We present a scalable software framework for synchronization and waveform reconstruction in asynchronous nonlinear optical sampling, designed to enable efficient processing of long, bandwidth-constrained measurement records. High-speed optical signals exceeding electronic baseband bandwidth are sampled using a nonlinear optical sampling gate based on four-wave mixing and a low-bandwidth photodetector, and are resynchronized entirely in software by estimating the sampling time step through spectral peak refinement using zero-padded Fourier transforms. Because the proposed framework relies primarily on Fourier analysis, peak estimation, and time-axis remapping, it avoids iterative optimization and is inherently well suited to parallel execution. We experimentally validate the framework using 10-GHz mode-locked laser pulses and 10-Gb/s pseudo-random bit sequence (PRBS) signals, and quantitatively assess reconstruction quality in terms of extinction ratio, Q-factor, pulse width, and timing jitter. A composite figure of merit is introduced to guide parameter selection under trade-offs between amplitude and timing fidelity.

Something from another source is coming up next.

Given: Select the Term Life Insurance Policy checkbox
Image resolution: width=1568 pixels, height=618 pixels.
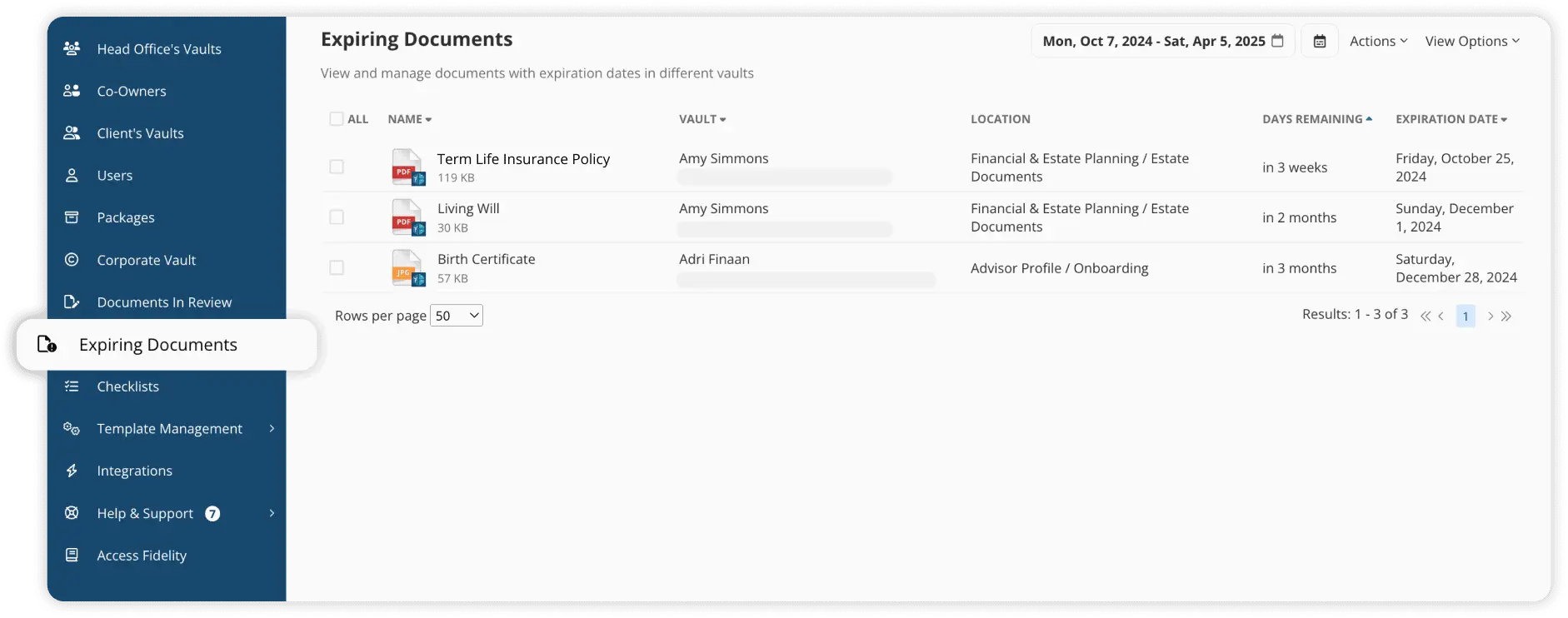Looking at the screenshot, I should click(337, 167).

GPU-based parallelization of the proposed software framework yields an approximately tenfold reduction in processing time compared with a CPU implementation, demonstrating scalability to long datasets. The reconstructed waveforms with picosecond pulse width indicate picosecond-scale temporal resolution, highlighting the applicability of the framework to waveform-level diagnostics in future ultra-high-speed communication systems.